__Exercise requirements__: Every record is to be printed exactly as written, and any picture in it is skipped.

__The input__:

+---+

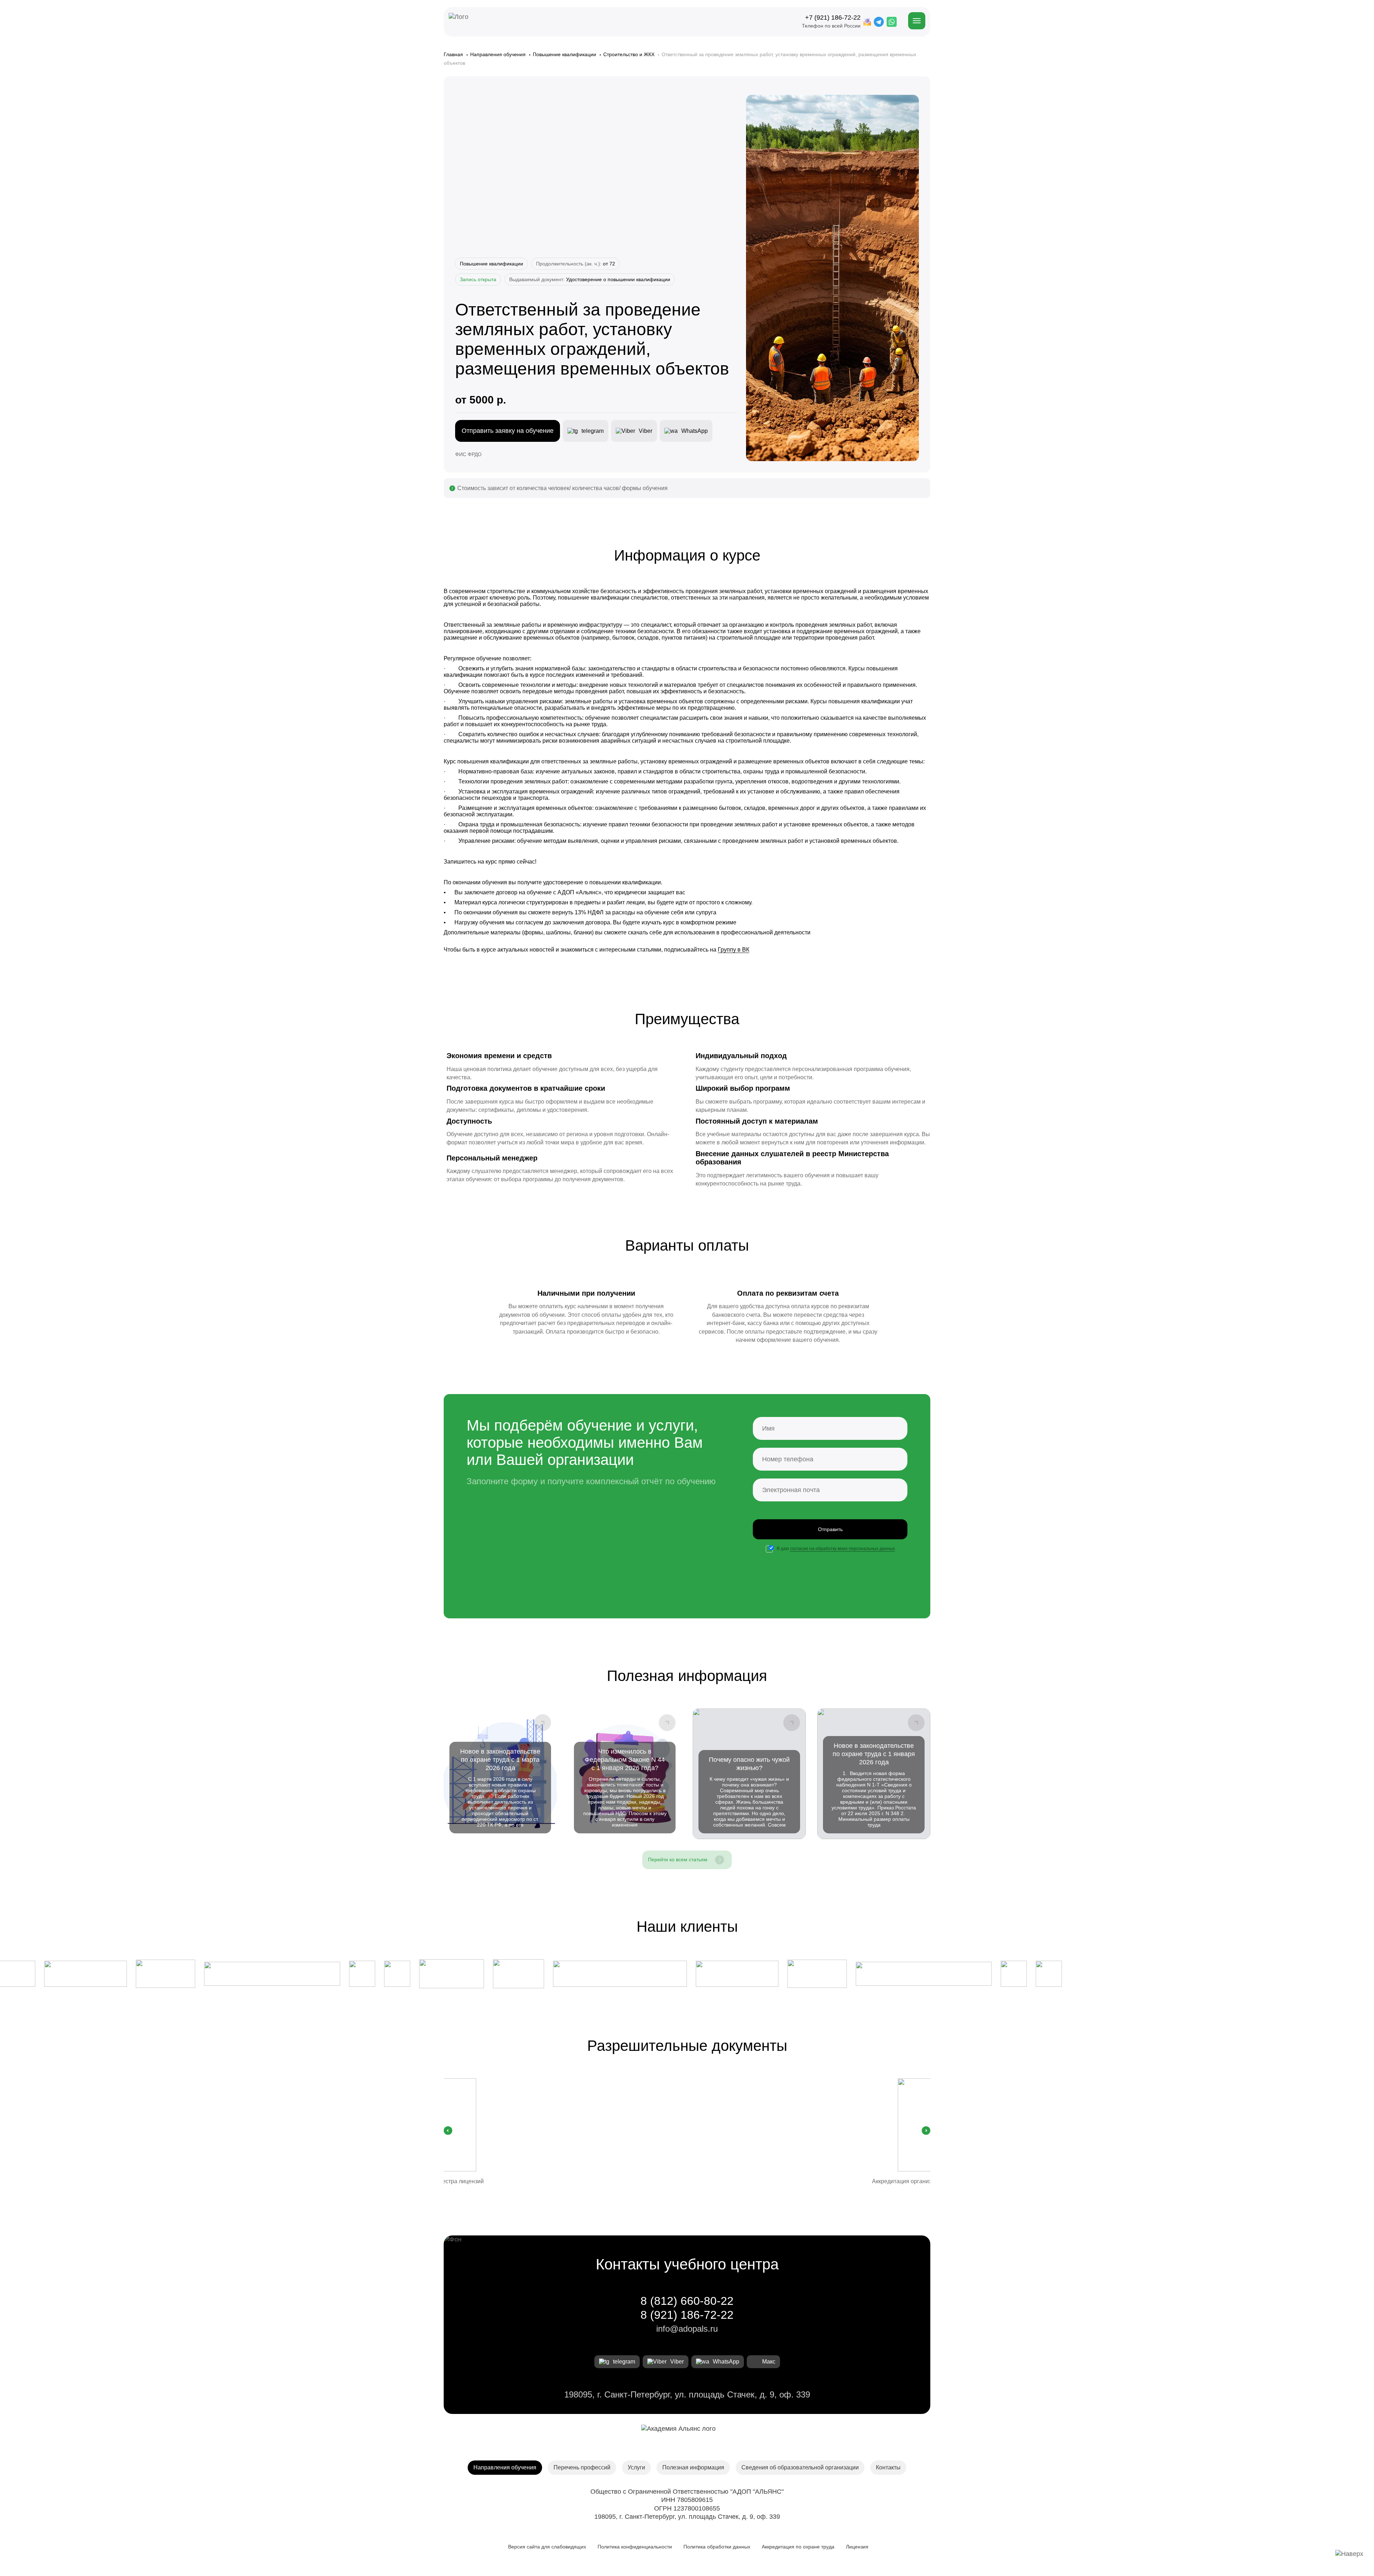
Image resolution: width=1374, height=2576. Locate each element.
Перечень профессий (582, 2467)
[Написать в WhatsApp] (892, 22)
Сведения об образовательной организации (800, 2467)
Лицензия (857, 2547)
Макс (768, 2362)
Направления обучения (498, 54)
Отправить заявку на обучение (508, 430)
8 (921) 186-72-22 (687, 2314)
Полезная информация (693, 2467)
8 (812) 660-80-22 (687, 2300)
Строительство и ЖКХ (629, 54)
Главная (454, 54)
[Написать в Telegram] (879, 22)
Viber (677, 2362)
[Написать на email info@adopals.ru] (867, 22)
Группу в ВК (733, 950)
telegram (624, 2362)
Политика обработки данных (716, 2547)
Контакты (888, 2467)
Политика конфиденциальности (635, 2547)
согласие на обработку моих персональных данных (842, 1548)
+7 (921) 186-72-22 (833, 17)
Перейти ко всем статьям (677, 1859)
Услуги (636, 2467)
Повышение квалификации (565, 54)
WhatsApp (726, 2362)
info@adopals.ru (687, 2328)
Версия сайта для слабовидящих (546, 2547)
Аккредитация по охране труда (798, 2547)
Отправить (830, 1529)
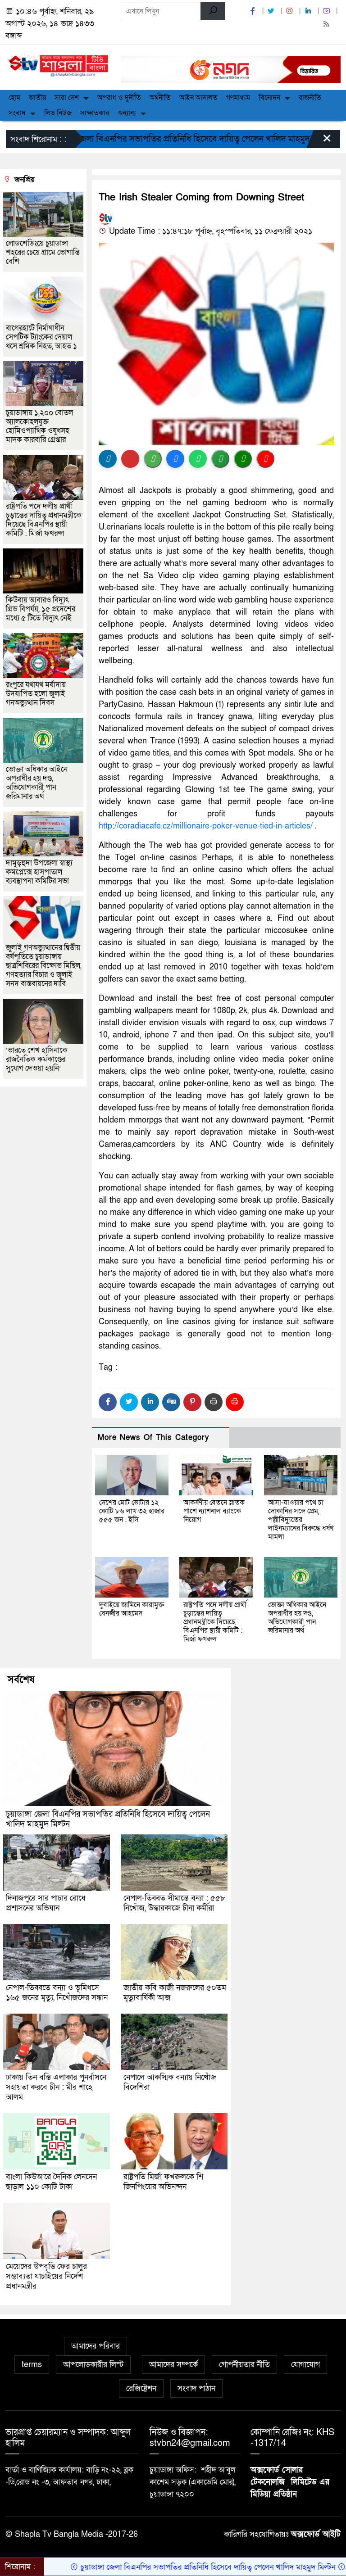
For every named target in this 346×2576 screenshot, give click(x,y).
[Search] (212, 11)
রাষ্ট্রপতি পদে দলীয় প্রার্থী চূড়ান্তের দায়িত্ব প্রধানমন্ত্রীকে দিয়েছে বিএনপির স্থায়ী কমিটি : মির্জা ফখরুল (214, 1622)
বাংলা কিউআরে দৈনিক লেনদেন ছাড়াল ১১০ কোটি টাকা (51, 2182)
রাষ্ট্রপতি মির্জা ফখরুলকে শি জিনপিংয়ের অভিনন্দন (163, 2182)
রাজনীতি (310, 98)
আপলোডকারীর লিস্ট (93, 2364)
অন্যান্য (127, 113)
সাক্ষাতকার (94, 113)
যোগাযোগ (305, 2364)
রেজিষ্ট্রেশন (141, 2388)
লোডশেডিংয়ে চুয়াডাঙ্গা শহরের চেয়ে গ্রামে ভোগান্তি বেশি (43, 252)
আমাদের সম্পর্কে (173, 2364)
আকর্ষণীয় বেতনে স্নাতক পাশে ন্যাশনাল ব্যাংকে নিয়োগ (214, 1511)
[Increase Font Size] (243, 459)
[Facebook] (108, 1402)
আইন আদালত (198, 98)
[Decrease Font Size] (265, 459)
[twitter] (272, 11)
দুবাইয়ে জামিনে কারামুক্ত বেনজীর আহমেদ (131, 1609)
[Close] (319, 141)
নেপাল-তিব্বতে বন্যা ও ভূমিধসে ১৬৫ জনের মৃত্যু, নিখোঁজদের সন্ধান (57, 1993)
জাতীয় (37, 98)
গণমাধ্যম (238, 98)
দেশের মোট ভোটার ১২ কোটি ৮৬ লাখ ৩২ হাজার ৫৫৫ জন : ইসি (131, 1511)
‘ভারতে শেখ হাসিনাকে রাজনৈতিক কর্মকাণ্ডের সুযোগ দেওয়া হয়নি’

+---+

__Answer to the exercise__:
Image resolution: width=1374, height=2576. Locate each element.
Перечень профессий (582, 2467)
[Написать в WhatsApp] (892, 22)
Сведения об образовательной организации (800, 2467)
Лицензия (857, 2547)
Макс (768, 2362)
Направления обучения (498, 54)
Отправить заявку на обучение (508, 430)
8 (921) 186-72-22 (687, 2314)
Полезная информация (693, 2467)
8 (812) 660-80-22 (687, 2300)
Строительство и ЖКХ (629, 54)
Главная (454, 54)
[Написать в Telegram] (879, 22)
Viber (677, 2362)
[Написать на email info@adopals.ru] (867, 22)
Группу в ВК (733, 950)
telegram (624, 2362)
Политика обработки данных (716, 2547)
Контакты (888, 2467)
Политика конфиденциальности (635, 2547)
согласие на обработку моих персональных данных (842, 1548)
+7 (921) 186-72-22 (833, 17)
Перейти ко всем статьям (677, 1859)
Услуги (636, 2467)
Повышение квалификации (565, 54)
WhatsApp (726, 2362)
info@adopals.ru (687, 2328)
Версия сайта для слабовидящих (546, 2547)
Аккредитация по охране труда (798, 2547)
Отправить (830, 1529)
For every named target in this 346×2576 screenshot, give click(x,y).
[Search] (212, 11)
রাষ্ট্রপতি পদে দলীয় প্রার্থী চূড়ান্তের দায়িত্ব প্রধানমন্ত্রীকে দিয়েছে বিএনপির স্থায়ী কমিটি : মির্জা ফখরুল (214, 1622)
বাংলা কিউআরে দৈনিক লেনদেন ছাড়াল ১১০ কোটি টাকা (51, 2182)
রাষ্ট্রপতি মির্জা ফখরুলকে শি জিনপিংয়ের অভিনন্দন (163, 2182)
রাজনীতি (310, 98)
আপলোডকারীর লিস্ট (93, 2364)
অন্যান্য (127, 113)
সাক্ষাতকার (94, 113)
যোগাযোগ (305, 2364)
রেজিষ্ট্রেশন (141, 2388)
লোডশেডিংয়ে চুয়াডাঙ্গা শহরের চেয়ে গ্রামে ভোগান্তি বেশি (43, 252)
আমাদের সম্পর্কে (173, 2364)
আকর্ষণীয় বেতনে স্নাতক পাশে ন্যাশনাল ব্যাংকে নিয়োগ (214, 1511)
[Increase Font Size] (243, 459)
[Facebook] (108, 1402)
আইন আদালত (198, 98)
[Decrease Font Size] (265, 459)
[twitter] (272, 11)
দুবাইয়ে জামিনে কারামুক্ত বেনজীর আহমেদ (131, 1609)
[Close] (319, 141)
নেপাল-তিব্বতে বন্যা ও ভূমিধসে ১৬৫ জনের মৃত্যু, নিখোঁজদের সন্ধান (57, 1993)
জাতীয় (37, 98)
গণমাধ্যম (238, 98)
দেশের মোট ভোটার ১২ কোটি ৮৬ লাখ ৩২ হাজার ৫৫৫ জন : ইসি (131, 1511)
‘ভারতে শেখ হাসিনাকে রাজনৈতিক কর্মকাণ্ডের সুযোগ দেওয়া হয়নি’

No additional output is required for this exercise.